Bosch, Nestor E.; Wernberg, Thomas; Langlois, Tim J.; Smale, Dan A.; Moore, Pippa J.; Franco, João N.; Thiriet, P.; Feunteun, Eric; Ribeiro, Cláudia; Neves, Pedro; Freitas, Rui; Filbee-Dexter, Karen; Norderhaug, Kjell Magnus; García, Álvaro; Otero-Ferrer, F.; Espino, Fernando; Haroun, Ricardo; Lazzari, Natali; Tuya, Fernando. . Journal of Biogeography : DOI: 10.1111/jbi.14237 (2021) DIGITAL CSIC
The influence of niche and neutral mechanisms on the assembly of ecological communities have long been debated. However, we still have a limited knowledge on their relative importance to explain patterns of diversity across latitudinal gradients (LDG). Here, we investigate the extent to which these ecological mechanisms contribute to the LDG of reef fishes.

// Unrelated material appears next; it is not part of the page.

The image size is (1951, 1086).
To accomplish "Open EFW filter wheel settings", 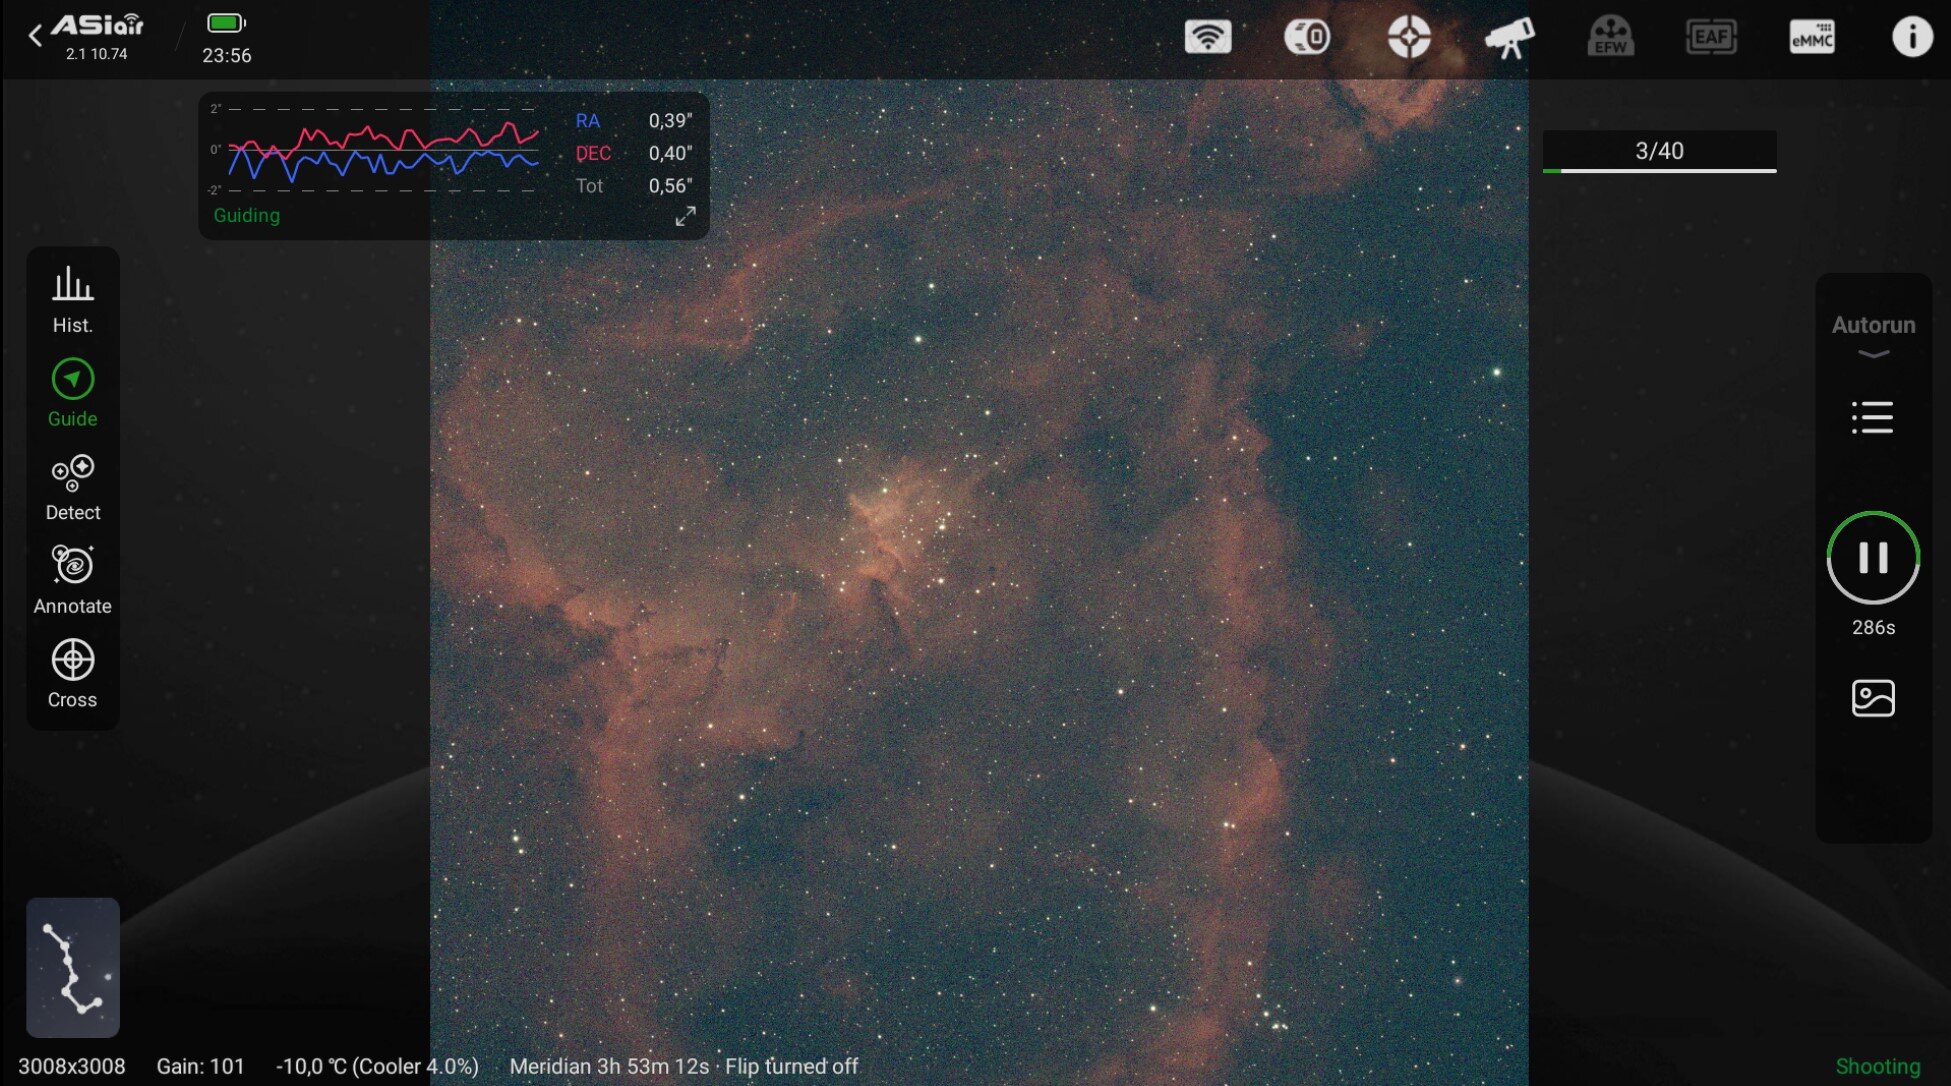I will click(x=1609, y=37).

Location: Eastern Atlantic Ocean.
Taxon: Reef-associated ray-finned fishes.
We combined abundance data across ~60° of latitude with functional trait data and phylogenetic trees. A null model approach was used to decouple the influence of taxonomic diversity (TD) on functional (FD) and phylogenetic (PD) diversity. Standardized effect sizes (SES FD and SES PD) were used to explore patterns of overdispersion, clustering and randomness. Information theoretic approaches were used to investigate the role of large- (temperature, geographic isolation, nitrate and net primary productivity) and local-scale (human population and depth) drivers. We further assessed the role of demographic stochasticity and its interaction with species trophic identity and dispersal capacity.
Taxonomic diversity peaked at ~15°–20°N, with a second mode of lower magnitude at ~45°N; a pattern that was predicted by temperature, geographic isolation and productivity. Tropical regions displayed a higher proportion of overdispersed assemblages, whilst clustering increased towards temperate regions. Phylogenetic and functional overdispersion were associated with warmer, productive and isolated regions. Demographic stochasticity also contributed largely to community assembly, independently of ecoregions, although variation was dependent on the trophic identity and body size of species.
Niche-based processes linking thermal and resource constraints to local coexistence mechanisms have contributed to the LDG in reef fishes. These processes do not act in isolation, stressing the importance of understanding interactions between deterministic and stochastic factors driving community structure in the face of rapid biodiversity change.